My approach was to emphasize our prophets’ clear and unequivocal counsel to avoid broadcasting the personal and sacred manifestations that a member of the Church may have received. “Keep it to yourself,” we have been instructed. It is not the prerogative of a regular member of the Church to publish new doctrine or elaborate and expand on prophetic views of the future. That is the role of the Lord’s authorized prophets. The last line of my article-the bottom line-was that, especially regarding these matters, there is safety for the Saints in staying with the scriptures and the modern prophets.

We should all be concerned about keeping the doctrine pure. But, at the same time, as far as people are concerned-who are all children of God-we are not against anyone, and we are anxious to serve and save everyone possible. The key word is charity-love.

Over the years I have read many evaluations that university students have written about their classes and their professors. I have read, under their cloak of secrecy and anonymity, some very mean, and personally caustic comments about teachers and their teaching. Some teachers, I am sure, have been devastated by some of the hurtful comments.

President Spencer W. Kimball once coined an interesting new term: “anonymosity”-a combination of “anonymity” and “animosity.” Some people, while no one really knows who they are, may write some mean-spirited and cruel things. Because of experience over the decades of my teaching career, I have come to encourage students to be honest and sincere in their evaluations, but not to write anything that they wouldn’t be willing to talk about with the person face to face.

Some time ago, while examining the student evaluations of one of the most applauded and highly complimented professors in Religious Education at Brigham Young University, I read at least fifty pages of comments from students. To describe this excellent teacher, they used words like: great, excellent, solid, awesome, phenomenal, fantastic, outstanding, incredible, brilliant, amazing, powerful, wonderful, spectacular, engaging, energetic, exceptional, fabulous, stimulating, and inspiring.

I thought the next word I was going to read was “transfigured” or “translated”! More than one did designate this professor as an “angel.”

But even such an acclaimed teacher received a periodic negative comment. One student even said that he would never recommend this professor to anyone. Oh, my.

As in all areas of our society, we need to exercise more civility. I believe that there will only be kind people in heaven. One day a friend said to me, “There’s no such thing as a harmless snark [a snide remark].” Our recent prophets have continually taught us that we need to be a little kinder.

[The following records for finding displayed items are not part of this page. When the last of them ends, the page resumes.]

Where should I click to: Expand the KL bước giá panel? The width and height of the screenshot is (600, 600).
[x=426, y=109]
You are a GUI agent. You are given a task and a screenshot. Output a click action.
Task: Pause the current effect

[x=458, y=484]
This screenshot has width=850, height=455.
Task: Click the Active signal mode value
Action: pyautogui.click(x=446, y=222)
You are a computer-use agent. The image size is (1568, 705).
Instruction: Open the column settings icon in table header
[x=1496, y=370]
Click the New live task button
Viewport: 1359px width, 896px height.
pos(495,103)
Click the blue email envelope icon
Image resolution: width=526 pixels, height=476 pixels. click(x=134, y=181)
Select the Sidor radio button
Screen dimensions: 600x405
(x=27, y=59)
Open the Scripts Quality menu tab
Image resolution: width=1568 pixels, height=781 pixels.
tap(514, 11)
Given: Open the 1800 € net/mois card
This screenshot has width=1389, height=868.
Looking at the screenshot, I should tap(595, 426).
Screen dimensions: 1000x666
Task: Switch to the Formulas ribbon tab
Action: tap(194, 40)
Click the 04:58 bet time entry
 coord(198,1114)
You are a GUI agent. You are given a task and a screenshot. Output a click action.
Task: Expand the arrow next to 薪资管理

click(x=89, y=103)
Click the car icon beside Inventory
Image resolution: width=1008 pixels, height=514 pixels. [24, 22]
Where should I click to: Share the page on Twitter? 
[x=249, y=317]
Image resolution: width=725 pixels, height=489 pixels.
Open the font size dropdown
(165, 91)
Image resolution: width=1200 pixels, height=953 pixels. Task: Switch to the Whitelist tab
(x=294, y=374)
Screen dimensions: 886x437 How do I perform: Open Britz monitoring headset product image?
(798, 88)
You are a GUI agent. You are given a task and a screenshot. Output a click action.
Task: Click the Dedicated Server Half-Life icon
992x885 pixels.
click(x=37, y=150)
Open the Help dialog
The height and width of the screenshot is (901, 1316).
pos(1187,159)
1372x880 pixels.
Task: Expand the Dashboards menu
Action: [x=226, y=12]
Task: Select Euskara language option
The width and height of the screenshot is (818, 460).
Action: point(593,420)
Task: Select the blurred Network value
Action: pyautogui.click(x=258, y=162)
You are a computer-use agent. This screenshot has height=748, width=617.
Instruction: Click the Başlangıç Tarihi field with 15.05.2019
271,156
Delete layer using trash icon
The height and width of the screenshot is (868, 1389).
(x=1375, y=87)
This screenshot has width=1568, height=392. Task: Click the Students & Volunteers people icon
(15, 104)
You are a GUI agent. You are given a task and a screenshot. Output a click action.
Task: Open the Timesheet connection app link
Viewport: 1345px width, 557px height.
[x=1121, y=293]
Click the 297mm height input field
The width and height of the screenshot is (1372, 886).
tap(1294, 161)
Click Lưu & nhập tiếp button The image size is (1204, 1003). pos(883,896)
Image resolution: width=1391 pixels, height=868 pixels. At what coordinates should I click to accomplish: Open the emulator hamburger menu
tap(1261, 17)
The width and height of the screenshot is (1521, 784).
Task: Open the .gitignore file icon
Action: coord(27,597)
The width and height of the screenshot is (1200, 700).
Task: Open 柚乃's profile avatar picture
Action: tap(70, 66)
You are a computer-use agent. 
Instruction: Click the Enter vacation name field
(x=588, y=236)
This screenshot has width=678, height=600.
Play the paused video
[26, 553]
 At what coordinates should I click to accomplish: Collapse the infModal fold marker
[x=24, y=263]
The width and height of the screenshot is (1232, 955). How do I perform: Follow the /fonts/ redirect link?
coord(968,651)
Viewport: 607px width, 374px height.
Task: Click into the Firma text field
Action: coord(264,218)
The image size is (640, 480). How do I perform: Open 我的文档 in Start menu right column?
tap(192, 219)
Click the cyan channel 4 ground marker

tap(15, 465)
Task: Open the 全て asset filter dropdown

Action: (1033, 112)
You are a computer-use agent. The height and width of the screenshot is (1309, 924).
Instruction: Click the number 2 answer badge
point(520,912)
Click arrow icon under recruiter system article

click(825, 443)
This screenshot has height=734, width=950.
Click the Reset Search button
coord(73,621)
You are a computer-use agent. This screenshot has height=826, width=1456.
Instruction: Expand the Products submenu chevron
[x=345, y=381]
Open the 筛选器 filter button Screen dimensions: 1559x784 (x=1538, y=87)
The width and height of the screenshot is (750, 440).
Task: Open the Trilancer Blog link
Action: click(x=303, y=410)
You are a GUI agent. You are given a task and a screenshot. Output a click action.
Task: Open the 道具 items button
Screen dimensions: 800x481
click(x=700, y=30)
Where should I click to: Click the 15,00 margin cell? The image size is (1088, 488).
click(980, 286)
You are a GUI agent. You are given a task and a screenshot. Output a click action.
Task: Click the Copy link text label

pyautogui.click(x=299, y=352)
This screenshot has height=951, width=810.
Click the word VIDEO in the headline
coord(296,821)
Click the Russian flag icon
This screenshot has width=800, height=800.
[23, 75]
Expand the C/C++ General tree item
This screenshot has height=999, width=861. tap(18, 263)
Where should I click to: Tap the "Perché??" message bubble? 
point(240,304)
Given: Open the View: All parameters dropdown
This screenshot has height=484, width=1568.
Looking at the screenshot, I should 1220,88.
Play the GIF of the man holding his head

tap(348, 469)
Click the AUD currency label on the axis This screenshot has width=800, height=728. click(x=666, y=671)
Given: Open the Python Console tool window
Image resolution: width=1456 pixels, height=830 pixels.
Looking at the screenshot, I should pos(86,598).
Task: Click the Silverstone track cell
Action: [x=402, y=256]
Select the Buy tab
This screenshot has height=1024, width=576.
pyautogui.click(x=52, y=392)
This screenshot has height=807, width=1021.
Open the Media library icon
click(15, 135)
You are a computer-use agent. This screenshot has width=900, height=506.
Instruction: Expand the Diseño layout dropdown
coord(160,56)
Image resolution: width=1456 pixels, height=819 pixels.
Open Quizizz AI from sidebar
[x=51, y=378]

The following heart-warming experience from some years ago happily illustrates the need for greater civility and kindness in our relationships. It was told by my friend and neighbor, David Sorenson, in our home ward in Provo, Utah. I include it here with his permission:

When I was Dean of Students at BYU I had major responsibility for educating students about the dress and grooming standards. I also had enforcement responsibility. One day President Oaks asked me to accompany him to Salt Lake for a Board meeting where dress and grooming was to be discussed. I was not invited to the meeting but he wanted me close by in case they asked questions he couldn’t answer or they wanted my perspective. I was placed in a waiting room near the room where the board met. I had brought work to do so I could keep busy for the 2-3 hours I would be there. After an hour I got up, found a water fountain and then returned to work. Many general authorities passed my room, which was divided from the hall by a large glass window and door. All went about their business. Elder Ezra Taft Benson passed and then shortly returned, opened the door and came in. “Can I get you some refreshments?” he asked. “I can get you some juice or pop. I’ll bet I can find some cake or cookies too.” I thanked him but declined. I could not think of asking a member of the Twelve to go looking for food for me. “I would really like to get you something,” he said. But again I declined. We then talked for a few moments about what I did. He thanked me for my service at BYU. Then he offered refreshments one more time and said goodbye. But in a minute he was back. I rose to meet him as he came back through the door thinking he had probably brought me a cookie. But he had come with something of infinite worth. He came up to me, put his arms around me and hugged me, saying, “I just came back to tell you I love you, brother.” Then he left, leaving me speechless and crying.

I was a changed person. From that moment on I would have walked through fire for him. My testimony of his call from God and of this work increased. I was determined to be more faithful in my Church responsibilities. I was happier and felt more blessed. Kindness truly changes us.